Thanks for the warm welcome. I am not sure where the seat came from. I will check with the shop doing the build (Art Morrison chassis, Wilwood brakes, the whole nine yards). I did delete the cup holders from the center fold down.
Received a lot of advice on here to figure out how to install all of the interior panels! Seats and panels are done in Cuirtex - a hybrid leather/synthetic material that was really nice to work with.
The name embroidered above the seat is a signature pulled from the original owner's will - his grandchildren/great grandchildren have kept the car in the family and had it restored for an upcoming wedding.
looks great mike! Where did you get the stainless/aluminum trim for your doors. Also, Naseem I accidentally flagged his post trying to tag him. Can you correct this please?
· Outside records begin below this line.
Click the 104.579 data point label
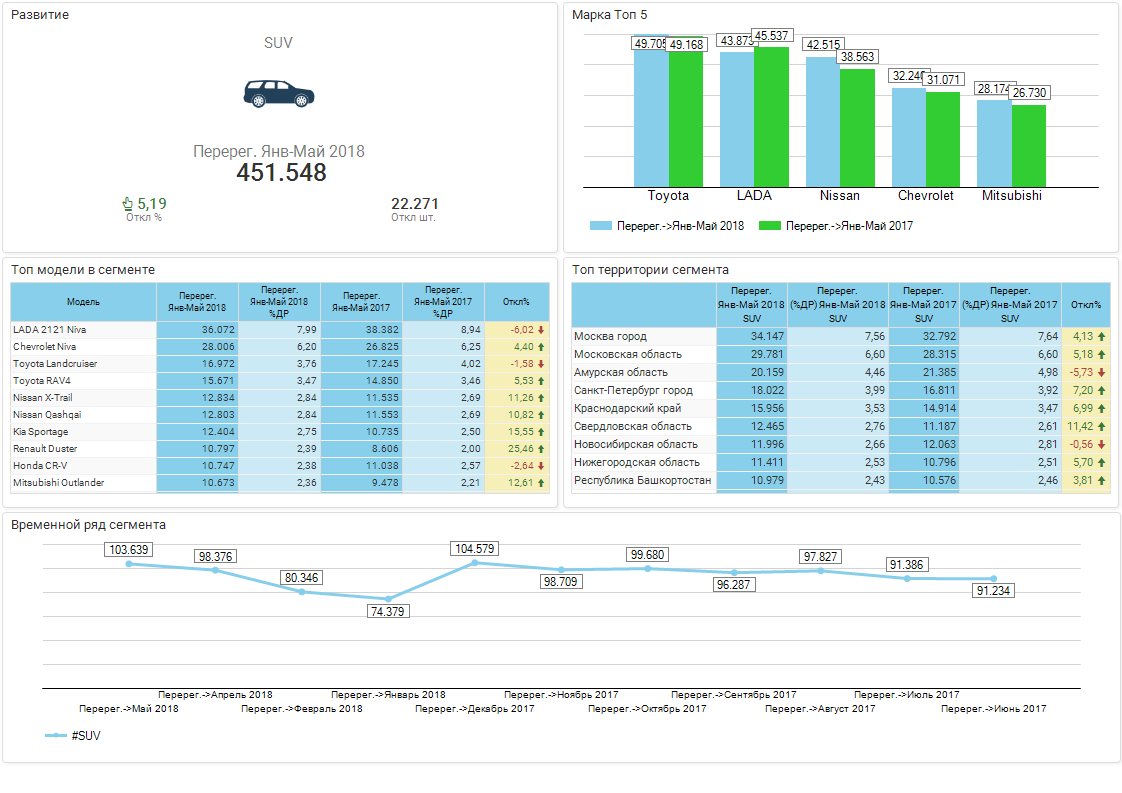1122x793 pixels. (x=475, y=548)
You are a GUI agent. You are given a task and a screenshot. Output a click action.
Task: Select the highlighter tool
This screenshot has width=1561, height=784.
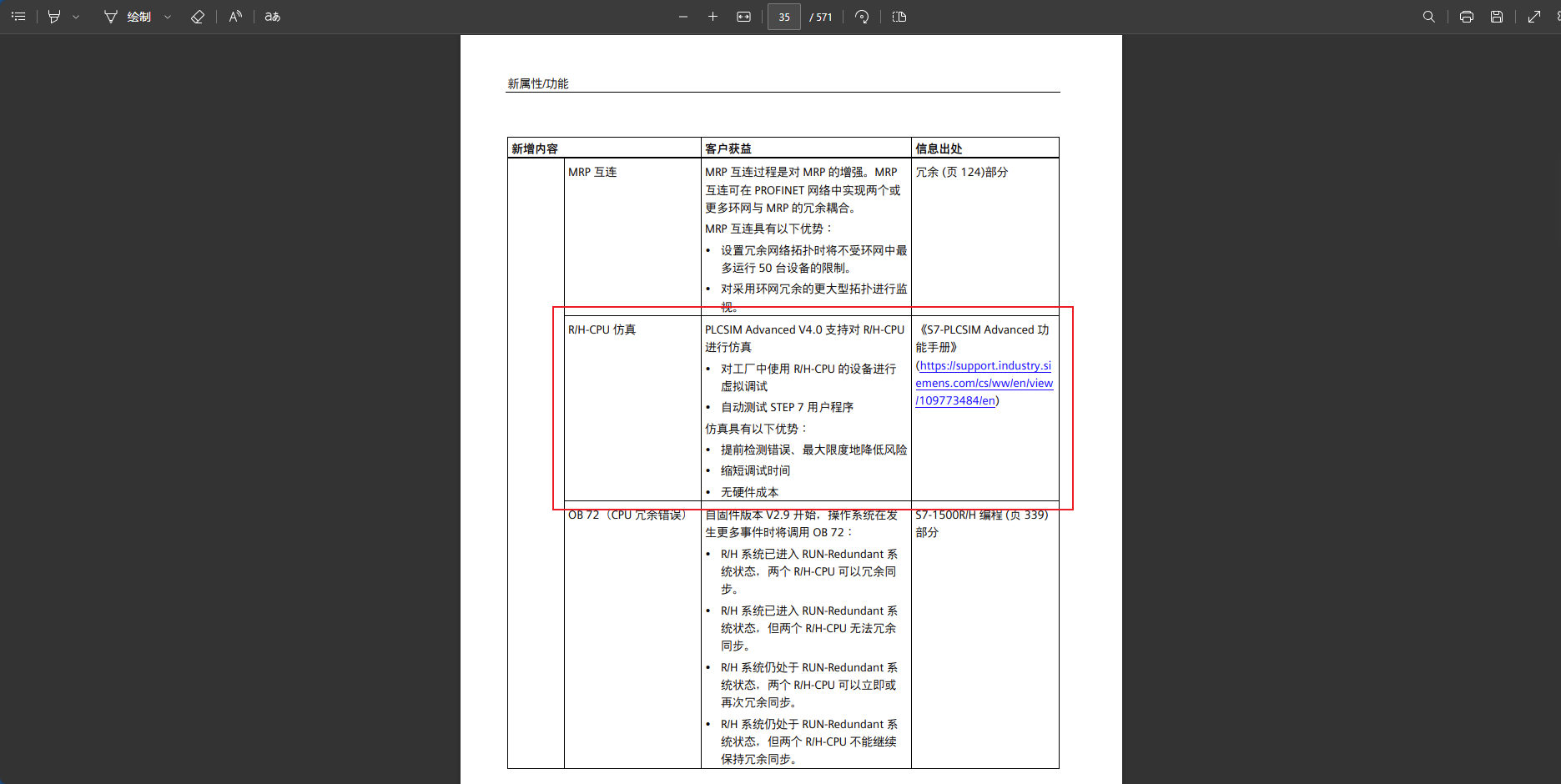point(54,17)
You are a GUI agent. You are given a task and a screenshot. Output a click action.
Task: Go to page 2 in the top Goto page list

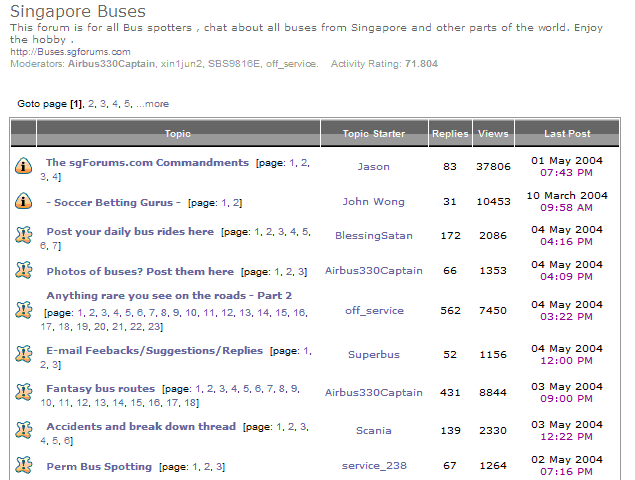91,103
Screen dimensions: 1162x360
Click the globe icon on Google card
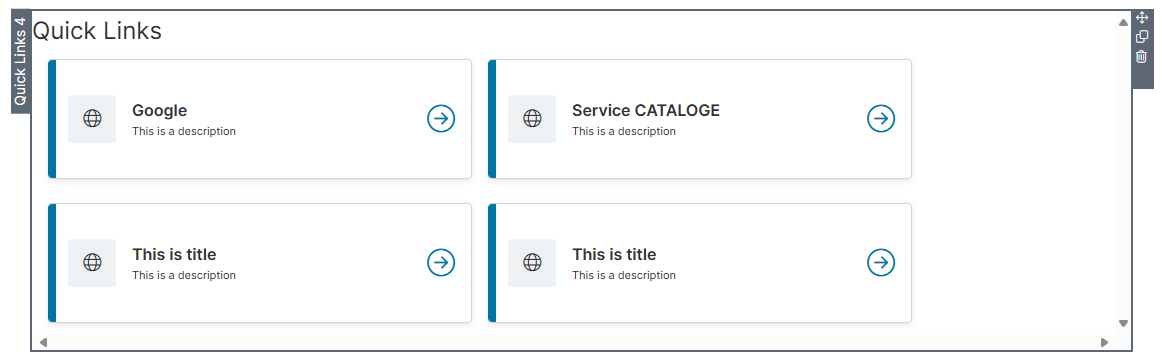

Here’s my work. it’s almost embarrassing putting it up with all this work from others so much better. Customer wanted it all white and simpler. Little plain for me but that’s okay
The trim cones factory on then later model cst trucks and blazers I believe. I have done a couple trucks like this. You can find them here and there on eBay but I don’t think they make them as a reproduction part.
Here is an international scout dash I finished wrapping. I don’t do much wrapping so I’m happy with the results and learned along the way. 2 questions. What’s the best way to keep your seam straight then gluing? Also to avoid the ledge when the seam is glued down, should I have foam backed it, or trimmed it closer to the stitch and the stitch would have tricked the eye to not see the ledge?
I trim it close to the stitch and just apply glue to the seam and dash where I want the seam first and carefully put it down first also if you can use foam that will help I’m sure Fred or some of the guys on here can explane it better I’m self taught so mine may not be the best way but it works for me
I've been cutting close to the stitch, gluing the seam and laying that down, letting it dry then leaving a 5mm or so gap where theres no glue before fixing the rest down.I'm trying to get a skiving machine to work properly to reduce the ridge even more.
I'm still trying to work out how to get the seams nice and straight though.
New custom bow headliner created for a chopped 1948 Ford pick up. The sun visor had to be cut down to only 3 inches deep because the original covered the entire drivers view.
Finished this up last week. The seat and kicks were built in house, the door panels were from Rod Doors and provided by the customer to be covered to match.